Para ello, el lenguaje debe asumir el control de las sensaciones y, en consecuencia, de los mismos procesos cognitivos con los que va asimilándose el reciente estado. Los residuos del pasado en esta mística depuración se han convertido en materia literaria y se unen a un discurso que se vuelve cada vez más elaborado, como si el verbo alentara las nuevas rutas por las que transitan los pensamientos del recitador: la sintaxis se acompleja, las ideas se concatenan, la simple exposición que se detecta en las dos primeras partes aquí se transforma en una honda reflexión donde las nociones y los conceptos se entrelazan en estructuras lingüísticas extensas y llenas de requiebros. La longitud de los escritos es mayor. La presencia de rayas ortográficas (—) multiplica el efecto de juicios que se agolpan, de aclaraciones y puntualizaciones que no pueden dejar de enunciarse y que han de buscar un lugar en esta fascinante exposición sobre el cambio y la asunción de un hoy que se espera sea más consistente que ese ayer que se va quedando atrás con cada renglón, párrafo, pieza…:
«La edad no es ya propicia para travesuras. Has perdido, lo sabes, la energía abundante de otras épocas. Lo que ahora procede es recogerse, aceptar que es mejor no dilapidar la fuerzas, reservarse para cuando realmente algo merezca la pena, si aparece; ahorrarse decepciones que solo contribuyen a la autoconmiseración. Sería deseable vender un poco más cara la derrota, ser un poco más valiente y despreciar las lides que no estén a la altura: concentrarse tan sólo en las batallas auténticas».

Actividad 1:
Responda estas preguntas sobre el fragmento acerca del lenguaje y el cambio:
(a) ¿Qué signo ortográfico multiplica el efecto de juicios que se agolpan?
(b) ¿En qué se transforma la simple exposición que se detecta en las dos primeras partes?
(c) Según la cita final, ¿para qué no es ya propicia la edad?
Actividad 2:
Indique si cada afirmación concuerda con el fragmento acerca del lenguaje y el cambio. Responda sí o no y cite las palabras decisivas del fragmento.
(a) La longitud de los escritos se reduce.
(b) Los residuos del pasado se han convertido en materia literaria.
(c) La cita aconseja entregarse a todas las lides por igual.
Actividad 3: Prosiga el fragmento acerca del lenguaje y el cambio a partir de su última oración.
El listado no hace falta para resolver las actividades.

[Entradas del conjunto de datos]
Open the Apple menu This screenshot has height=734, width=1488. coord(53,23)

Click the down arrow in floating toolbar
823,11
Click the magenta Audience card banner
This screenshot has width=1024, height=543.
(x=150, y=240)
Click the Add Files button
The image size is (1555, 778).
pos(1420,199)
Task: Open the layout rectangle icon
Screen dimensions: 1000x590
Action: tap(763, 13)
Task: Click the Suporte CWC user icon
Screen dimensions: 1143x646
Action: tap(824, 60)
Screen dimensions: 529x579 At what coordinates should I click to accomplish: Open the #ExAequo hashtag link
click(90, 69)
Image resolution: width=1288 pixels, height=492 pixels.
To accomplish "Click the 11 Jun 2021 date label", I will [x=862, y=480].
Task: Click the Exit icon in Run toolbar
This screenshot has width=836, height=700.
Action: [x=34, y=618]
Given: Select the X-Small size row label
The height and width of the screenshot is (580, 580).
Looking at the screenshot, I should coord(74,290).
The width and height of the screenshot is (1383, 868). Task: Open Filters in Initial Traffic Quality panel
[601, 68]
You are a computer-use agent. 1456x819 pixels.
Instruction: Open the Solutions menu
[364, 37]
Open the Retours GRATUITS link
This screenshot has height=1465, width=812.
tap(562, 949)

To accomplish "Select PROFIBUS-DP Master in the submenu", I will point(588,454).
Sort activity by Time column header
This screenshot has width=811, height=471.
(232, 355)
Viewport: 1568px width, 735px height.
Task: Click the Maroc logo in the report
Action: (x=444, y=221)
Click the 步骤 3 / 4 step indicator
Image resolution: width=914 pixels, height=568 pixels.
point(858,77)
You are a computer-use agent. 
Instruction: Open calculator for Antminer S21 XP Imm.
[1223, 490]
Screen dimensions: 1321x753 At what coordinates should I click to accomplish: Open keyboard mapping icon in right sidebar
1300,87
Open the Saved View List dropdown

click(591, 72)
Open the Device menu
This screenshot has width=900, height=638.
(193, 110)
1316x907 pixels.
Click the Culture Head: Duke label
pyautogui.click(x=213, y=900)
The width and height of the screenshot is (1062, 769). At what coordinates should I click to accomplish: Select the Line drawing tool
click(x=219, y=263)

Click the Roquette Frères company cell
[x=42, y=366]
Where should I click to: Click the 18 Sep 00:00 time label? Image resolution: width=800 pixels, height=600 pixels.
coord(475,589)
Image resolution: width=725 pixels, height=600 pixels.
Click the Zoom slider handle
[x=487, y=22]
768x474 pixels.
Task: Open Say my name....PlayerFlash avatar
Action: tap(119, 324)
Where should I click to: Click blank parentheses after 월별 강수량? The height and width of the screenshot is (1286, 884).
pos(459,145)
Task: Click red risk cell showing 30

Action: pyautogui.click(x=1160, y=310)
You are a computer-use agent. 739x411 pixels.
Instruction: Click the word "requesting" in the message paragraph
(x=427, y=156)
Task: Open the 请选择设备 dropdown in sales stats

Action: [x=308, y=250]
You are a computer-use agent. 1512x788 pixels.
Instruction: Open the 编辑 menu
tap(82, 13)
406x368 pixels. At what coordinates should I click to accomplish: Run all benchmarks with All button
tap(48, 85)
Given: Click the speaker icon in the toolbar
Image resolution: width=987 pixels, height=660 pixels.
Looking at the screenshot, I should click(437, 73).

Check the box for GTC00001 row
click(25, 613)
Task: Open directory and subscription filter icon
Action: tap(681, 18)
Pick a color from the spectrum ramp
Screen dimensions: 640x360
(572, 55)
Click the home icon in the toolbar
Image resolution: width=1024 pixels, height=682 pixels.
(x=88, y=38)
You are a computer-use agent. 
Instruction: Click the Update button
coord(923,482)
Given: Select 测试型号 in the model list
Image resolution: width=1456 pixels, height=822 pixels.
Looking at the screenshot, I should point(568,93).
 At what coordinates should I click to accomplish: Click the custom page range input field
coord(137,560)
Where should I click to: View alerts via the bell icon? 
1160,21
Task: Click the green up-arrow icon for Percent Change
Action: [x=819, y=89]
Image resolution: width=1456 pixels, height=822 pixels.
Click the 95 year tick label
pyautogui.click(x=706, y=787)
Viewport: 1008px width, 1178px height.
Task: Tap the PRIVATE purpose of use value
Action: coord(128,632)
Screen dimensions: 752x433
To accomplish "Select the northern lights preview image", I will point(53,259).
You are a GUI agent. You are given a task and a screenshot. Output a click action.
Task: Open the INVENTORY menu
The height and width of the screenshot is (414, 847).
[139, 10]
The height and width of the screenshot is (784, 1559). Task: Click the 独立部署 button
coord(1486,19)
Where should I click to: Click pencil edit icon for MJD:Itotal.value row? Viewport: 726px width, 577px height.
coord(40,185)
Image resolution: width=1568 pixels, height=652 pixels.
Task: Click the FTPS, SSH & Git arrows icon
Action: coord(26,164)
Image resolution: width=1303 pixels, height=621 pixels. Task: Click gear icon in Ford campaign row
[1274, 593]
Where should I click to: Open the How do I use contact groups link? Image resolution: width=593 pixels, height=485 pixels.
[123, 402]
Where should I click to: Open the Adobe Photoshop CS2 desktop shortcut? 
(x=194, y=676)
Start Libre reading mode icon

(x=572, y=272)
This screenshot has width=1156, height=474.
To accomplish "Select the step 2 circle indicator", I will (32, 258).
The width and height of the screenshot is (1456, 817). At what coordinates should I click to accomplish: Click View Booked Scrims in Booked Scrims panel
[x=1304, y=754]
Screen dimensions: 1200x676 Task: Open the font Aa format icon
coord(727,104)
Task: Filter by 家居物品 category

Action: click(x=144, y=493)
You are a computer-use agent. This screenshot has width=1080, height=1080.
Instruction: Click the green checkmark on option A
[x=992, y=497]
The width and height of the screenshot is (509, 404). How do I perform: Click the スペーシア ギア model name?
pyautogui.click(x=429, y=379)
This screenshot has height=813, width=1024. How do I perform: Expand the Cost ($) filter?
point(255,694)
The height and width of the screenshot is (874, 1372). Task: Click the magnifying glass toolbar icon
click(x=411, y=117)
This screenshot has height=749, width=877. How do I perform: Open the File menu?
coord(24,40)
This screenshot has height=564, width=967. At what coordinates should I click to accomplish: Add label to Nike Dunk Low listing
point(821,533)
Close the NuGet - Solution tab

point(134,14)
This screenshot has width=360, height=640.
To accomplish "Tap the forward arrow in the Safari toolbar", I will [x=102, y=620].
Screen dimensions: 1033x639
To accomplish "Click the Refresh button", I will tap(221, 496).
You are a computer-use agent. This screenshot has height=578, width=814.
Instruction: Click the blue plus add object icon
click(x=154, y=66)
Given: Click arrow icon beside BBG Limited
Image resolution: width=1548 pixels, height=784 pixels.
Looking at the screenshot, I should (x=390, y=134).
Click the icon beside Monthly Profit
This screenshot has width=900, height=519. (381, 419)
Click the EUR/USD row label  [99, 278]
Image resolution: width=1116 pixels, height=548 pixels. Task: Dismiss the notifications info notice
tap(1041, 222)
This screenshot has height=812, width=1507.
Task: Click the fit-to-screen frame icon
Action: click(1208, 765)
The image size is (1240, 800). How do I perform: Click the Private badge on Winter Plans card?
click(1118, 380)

Respuesta 1:
(a) Las rayas ortográficas (—).
(b) En una honda reflexión donde las nociones y los conceptos se entrelazan en estructuras lingüísticas extensas y llenas de requiebros.
(c) Para travesuras.

Respuesta 2:
(a) No: «La longitud de los escritos es mayor.»
(b) Sí: «Los residuos del pasado en esta mística depuración se han convertido en materia literaria».
(c) No: «despreciar las lides que no estén a la altura: concentrarse tan sólo en las batallas auténticas».

Respuesta 3:
La unión mística con el yo es transitoria. En principio, dura hasta que los pesares del desamor se han diluido de un modo definitivo y del naufragio solo nos queda la selección de cultivos que el poeta cosecha, procesa y distribuye en las 183 piezas que compone este libro. El final de la infausta travesía debería transmitir nociones como las del júbilo o la felicidad, pero no es así. Las alegrías escasean; apenas son briznas que, debido a su dispersión, desaparecen incluso al poco de haber hecho acto de presencia. El último poema en prosa, el 183, declara en el fondo la inconclusión del proceso: «Haz un esfuerzo, encuentra las llaves del amanecer». Todavía queda un camino por recorrer. Lo que fue una vía por donde hallar un cauce para el olvido de un amor desbaratado, se acabó convirtiendo en una conversión mucho más amplia, compleja y trascendente que, quizás, no ha terminado.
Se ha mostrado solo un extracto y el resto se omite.